AT the recent BSAVA Congress, I overheard two delegates expressing their concern that one of the earlier speakers had posed a lot of questions but not provided answers.
It seemed to me that the speaker had ably described a series of situations under employment law and had pointed out the very real pitfalls but I do accept that we each see and hear things differently.
In law, there is very often a fine line that separates issues; for instance, when does assertiveness in the workplace become bullying?; when does casual conversation develop into harassment?; and, in normal life, when does warning comment become doom-mongering?
Like other animals, humans are set up to take note of warnings. The pain reflex is designed as a sophisticated warning and when birds send up a warning call to broadcast the imminent presence of a cat, there is both purpose and urgency in the function that is widely understood by others in the vicinity.
Warnings allow us to adapt our behaviour to increase our chances of survival or success. People who burn themselves twice are considered foolish or clumsy by the collective consciousness of others around them and, in social or business situations, a warning is intended to change behaviour, to activate a course of action.
In the simplest animal terms, we’re designed for fight or flight and some species excel at one rather than the other. Humans, it appears, have developed a fine sense of ignoring the warnings; possibly because our social code of behaviour does not consider it acceptable to show concern until the danger is right upon us. In the cinema, it is not cool to shriek when things turn nasty despite that being a normal autonomic reaction.
In the event of a financial meltdown in a person’s business, it is expected that the poor incumbent should go about his or her daily business as if nothing were happening. So much of this is unwritten in our various coda of behaviour but, almost osmotically, we know what is expected of us.
Another way?
The spirit of our Victorian forebears is alive and well in each and every one of us. What, to one person, may be doom and gloom is little more than informed comment to another but, in the event of something going wrong, are we better to cling to the wreckage for as long as possible or to accept that this is a time to shuffle off the dead skin and create another way of doing things?
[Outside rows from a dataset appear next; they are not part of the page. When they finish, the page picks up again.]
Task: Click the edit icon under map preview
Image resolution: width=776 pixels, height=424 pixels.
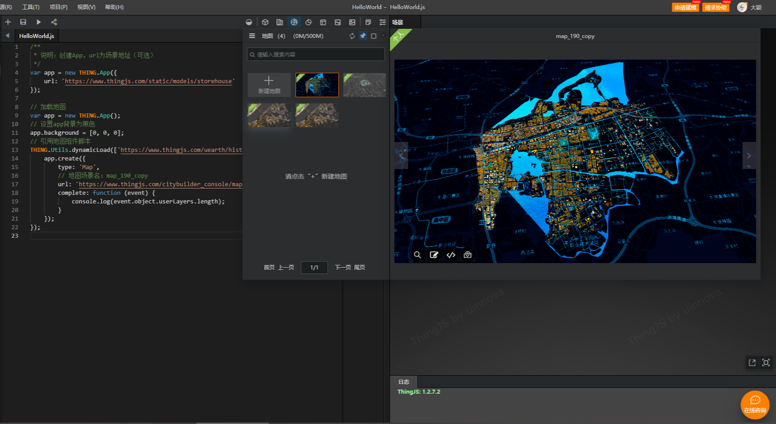Action: pyautogui.click(x=434, y=255)
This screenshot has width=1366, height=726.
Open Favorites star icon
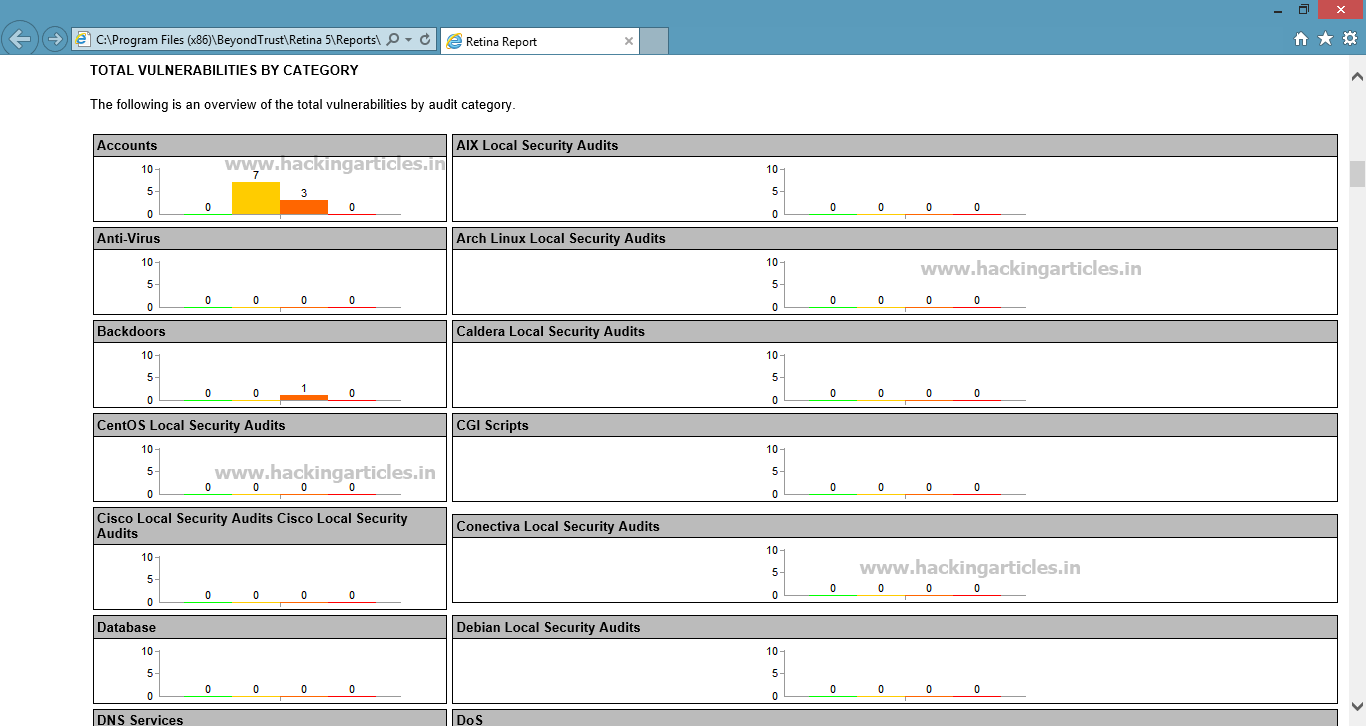coord(1325,39)
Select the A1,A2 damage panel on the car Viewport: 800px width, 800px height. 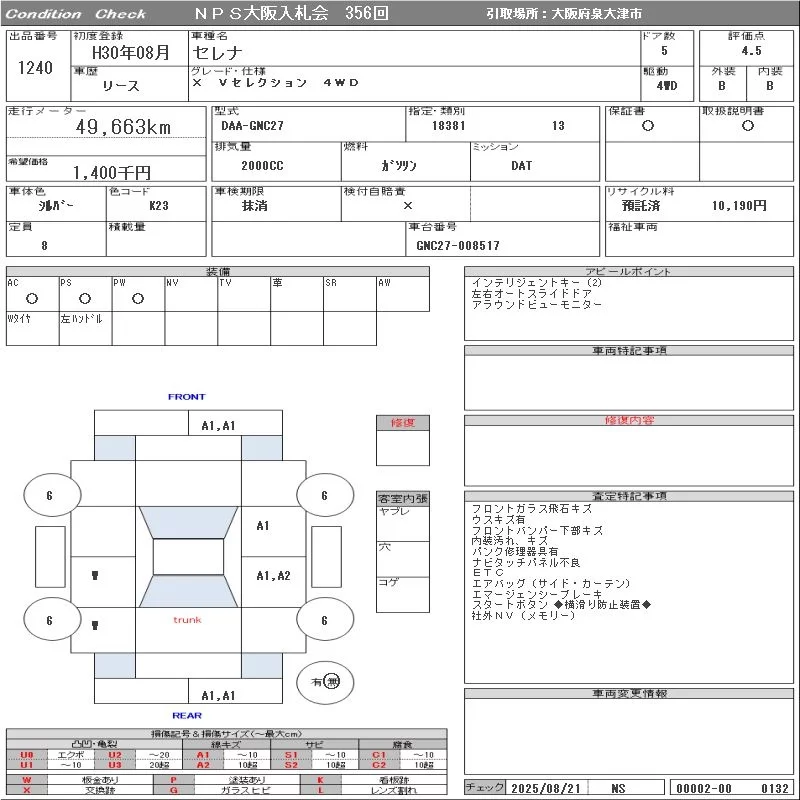272,575
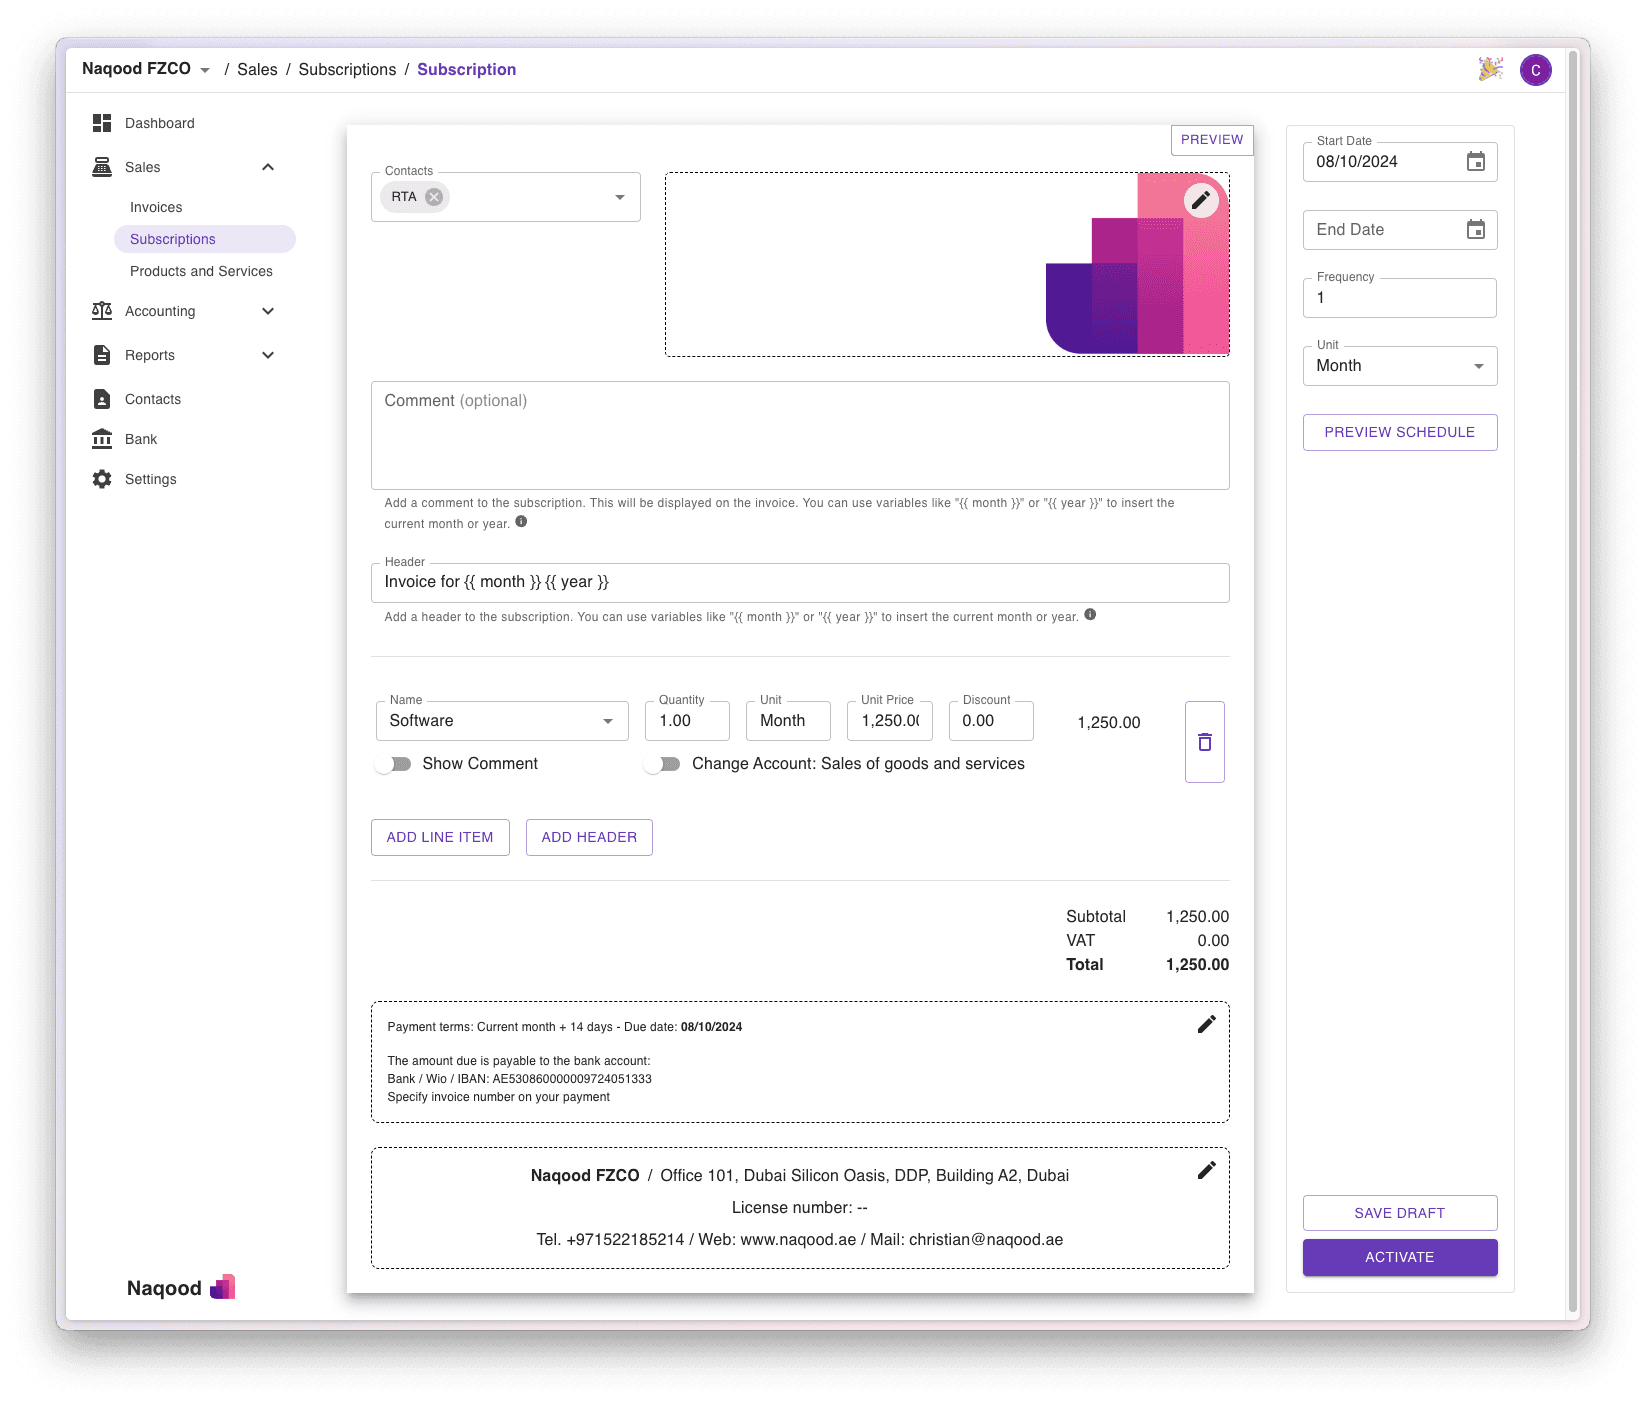This screenshot has height=1404, width=1646.
Task: Open the Software name dropdown
Action: (607, 720)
There is an argument that suggests that, as civilisations become more complex, more strata are required to maintain some form of control and, progressively, people lose sight of the key issues, becoming more and more concerned with the details of the management strata.
In simplistic terms, we all recognise the jobsworth, the boxtickers and the time-servers in life, surrounded and protected by the minutiae of regulation.
Conversely, the real issues of the world – hunger, war, law and order, the threat of pandemic disease, global warming – to mention just five, appear to prick our consciousness when artfully presented to us but soon run flat if over-exposed when the public suffers compassion fatigue.
How can issues as vast as this ever be over-exposed and what vanity and complacence could create the concept of compassion fatigue?
Are we not at risk of burying our heads in the sand if we ignore the strident warnings occurring in our everyday life and should we not be taking this opportunity to re-think the areas where profound change will be inevitable whether or not we like it? A deterioration in standards of behaviour has been particularly rapid over recent years, as any paramedic will tell you.
There were 110,000 assaults against NHS staff in 2005 and the very fact that a veterinary practice was recently robbed, at gunpoint, in the West Midlands, should signal that our own way of life is under threat. Some people fear that collapse in the system is inevitable while others see that collapse as an opportunity to improve the structure.
The veterinary press has been criticised recently for scaremongering about the falling numbers of active clients in small animal practice.
The data shown are irrefutable but, whether or not the tonality has been right, dismissing it as overreaction will not magically negate the warning, nor the need to consider a different course of action if the future is to be more assured than this.